Mark X forecasts a 10% increase in sales from 1992-1993 and another 15% increase the following year. The policy of aggressive pricing and easy credit would also be reversed. With these changes, Mark X should decrease its cost of goods sold from over 85% of sales in 1992 to about 82.5% of sales in 1993 and to 80% in 1994. It also felt it could reduce its administrative/selling expense to 7.5% by 1994. Cost reductions will also be made in miscellaneous expenses, which should amount to only 1.25% in 1994. Future bills would also be paid more promptly and cash dividends would be temporarily eliminated.

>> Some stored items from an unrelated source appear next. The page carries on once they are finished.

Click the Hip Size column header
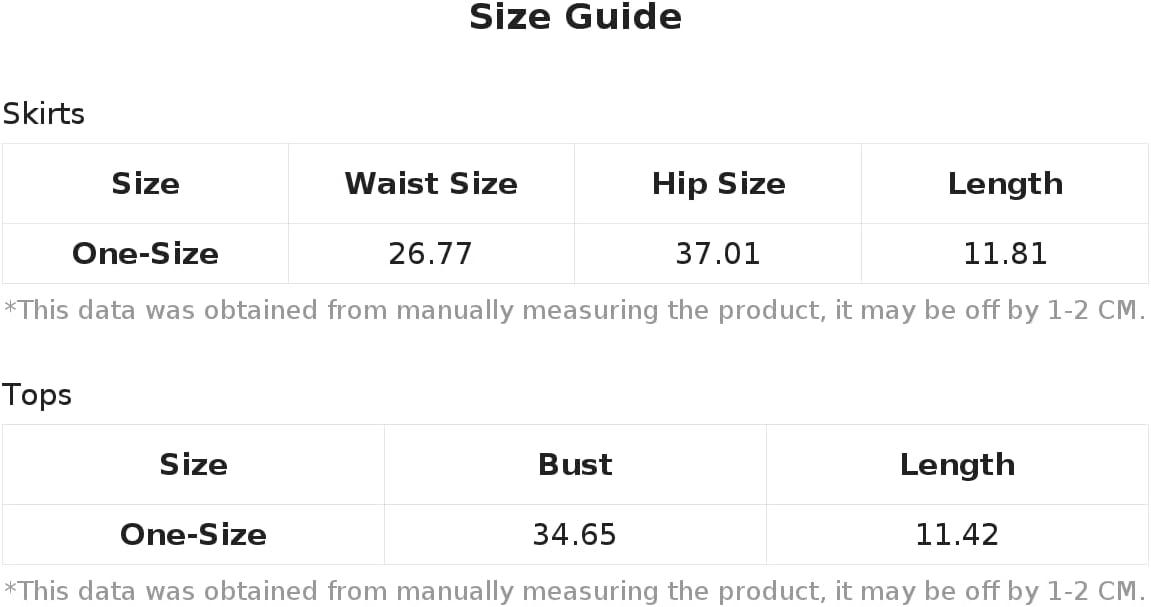 [718, 184]
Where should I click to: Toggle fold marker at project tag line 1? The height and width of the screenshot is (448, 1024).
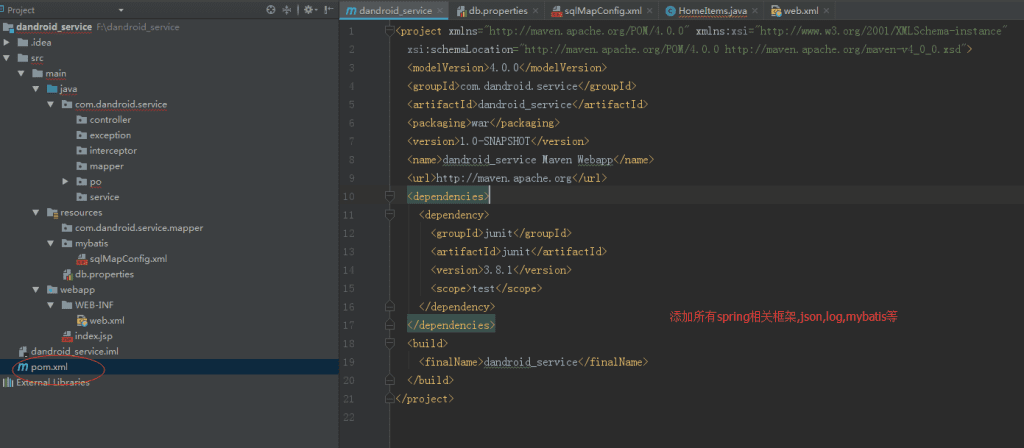point(389,31)
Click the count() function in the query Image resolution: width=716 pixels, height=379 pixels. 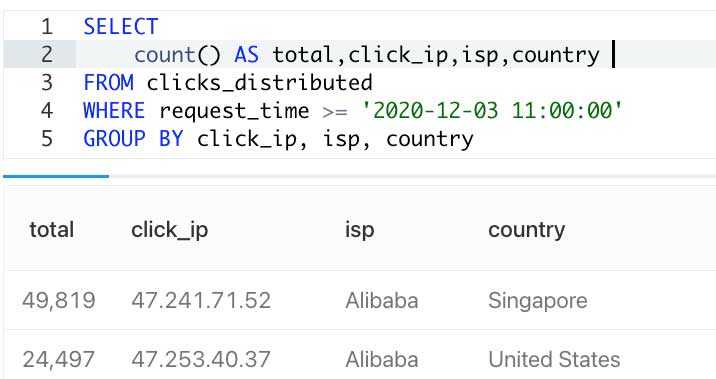pyautogui.click(x=177, y=55)
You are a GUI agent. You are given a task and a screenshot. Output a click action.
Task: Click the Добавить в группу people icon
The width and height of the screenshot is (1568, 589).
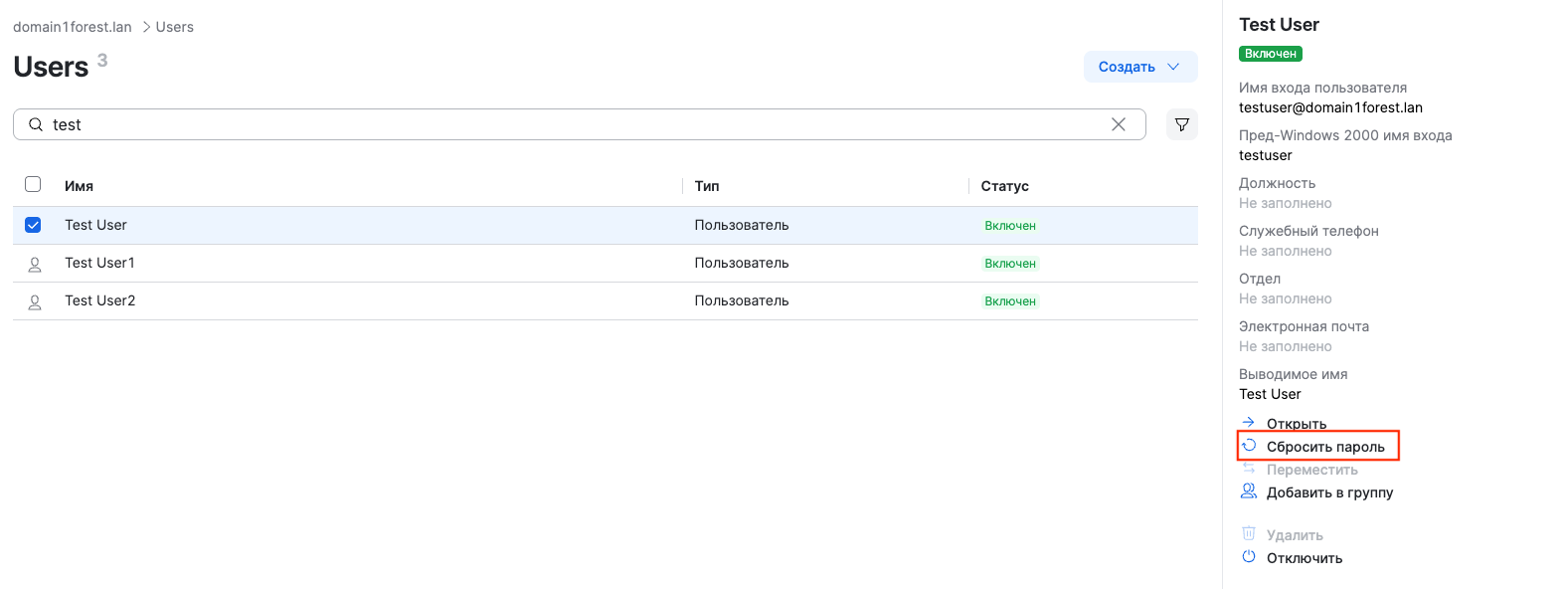pyautogui.click(x=1249, y=491)
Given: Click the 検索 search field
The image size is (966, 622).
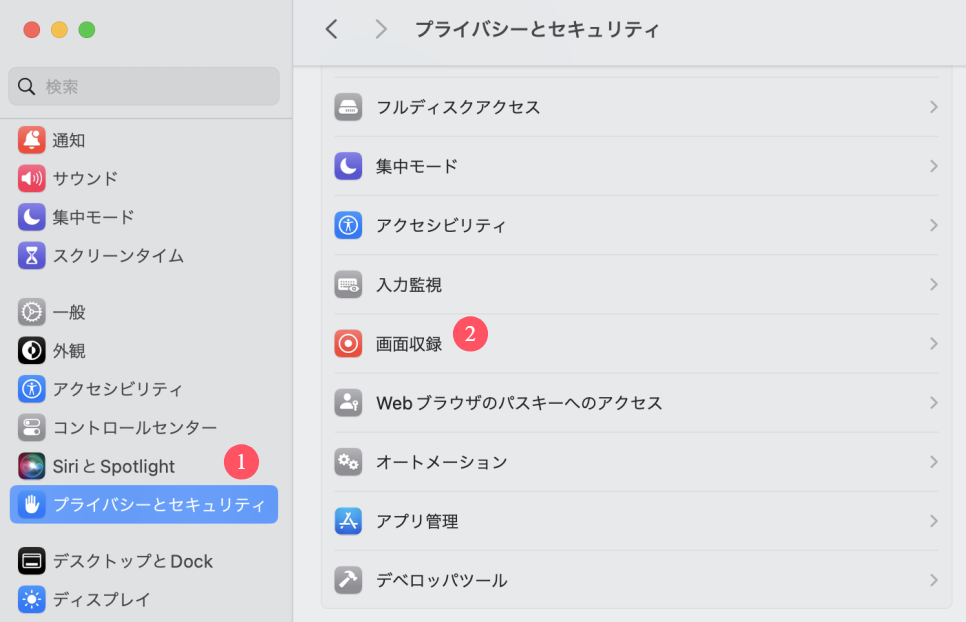Looking at the screenshot, I should pyautogui.click(x=143, y=86).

Assumption is that interest levels won't drastically change over the next two years. The bank however will charge 12% on the existing and additional short-term loan in granted. The assumed 40% combined state and federal tax rate will remain the same. If Steve, the president can turn the company around, the P/E ratio in 1993 should be 10 and in 1994 should be 12. For a complete look at Mark X’s Pro Forma Balance Sheets, Income Statement and Ratio Analysis, please refer to Tables 1-3 in the back. Overall, Mark X Company is in very poor financial positions. This can be attributed to the economic depression. The company also changed its credit policy which caused accounts receivables to increase dramatically. However, in doing so, the company lowered the quality of its credit policy, which resulted in a poor DSO ratio. The following financials further illustrate just how weak the financial position is. Gross profit is down to 14.76% in 1992. Although sales are increasing, profits are decreasing at a greater rate. Operating expenses which include administrative, selling, depreciation and miscellaneous expenses are a combined 12.59% of sales in 1992. The greater this number, the less profitable the company is. These expenses seem to be...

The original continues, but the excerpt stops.